Cette situation soulève cependant deux problèmes principaux. D’une part, comme cela est évoqué depuis quelques années, il conviendrait sans doute pour les forces américaines de permettre à nouveau à l’US Army d’opérer des avions armés à voilure fixe. Après avoir longtemps milité pour conserver la mainmise sur les avions armés, tandis que l’Army gérait les hélicoptères de combat, l’USAF pourrait bien voir l’Army récupérer une partie de ses missions de CAS… ce que l’US Army serait prête à faire nonobstant une hausse de budget au détriment de l’USAF. Etant donné la situation, confier le programme à la structure interarmées SOCOM apparaît alors comme un bon compromis bureaucratique, tout en apportant une solution opérationnelle à un réel besoin des forces spéciales US.
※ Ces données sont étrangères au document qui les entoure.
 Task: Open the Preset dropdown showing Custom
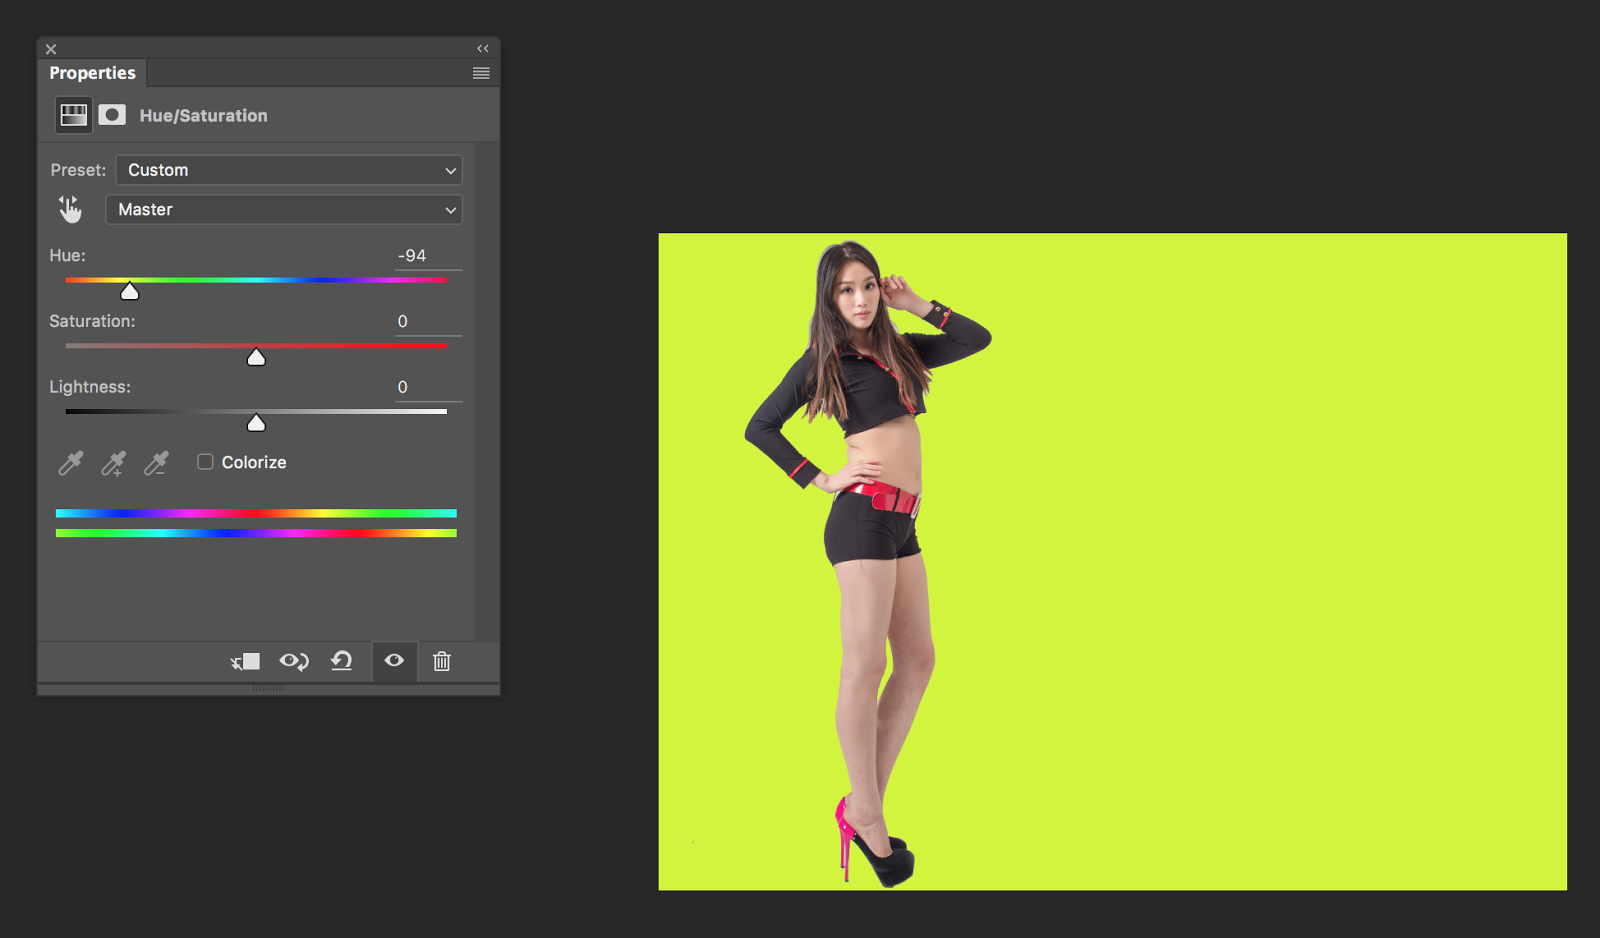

D’autre part, cette situation complexe souligne encore une fois le problème causé par les coûts gigantesques du programme F-35 et, surtout, par la rigidité intrinsèque qu’il impose sur la stratégie des moyens de l’USAF. Politiquement, l’USAF reste ainsi cantonnée à son objectif –hautement discutable– d’acheter environ 1700 F-35A, toute réduction drastique des commandes de cette branche armée risquant de faire exploser encore une fois les coûts du programme et de faire fuir des clients export. Pourtant, à travers la commande d’un petit nombre de F-15X ou encore ce transfert de compétences vers l’USSOCOM, on constate que les opérationnels au sein de l’USAF et du Pentagone cherchent des solutions pour contourner ce carcan imposé par l’avion de Lockheed Martin et ses soutiens politiques, y compris au sein de l’USAF.
Au final, cette situation n’est pas sans rappeler les débats intenses qui ont vu s’affronter, dans les années 1970, les tenants d’une USAF articulée autour de ses seuls avions de supériorité aérienne (F-4, F-15) opposés à une « jeune école » qui a su imposer à la fois le chasseur léger F-16 et l’avion d’attaque A-10. Deux avions qui sont devenus, dans les décennies à venir, le fer de lance des escadrons d’attaque américains. Il faut dire que le directeur des acquisitions de l’US Air Force, Will Ropert, ne cache pas son ambition de simplifier radicalement les futurs programmes de l’USAF, en privilégiant des cellules plus simples, plus économiques et plus spécialisées. Reste qu’il faudra, pour cela, abattre un nombre gigantesque de blocages politiques qui empêchent toute réduction majeure des commandes de F-35, pourtant indispensable à la mise en œuvre de cette nouvelle vision de l’USAF.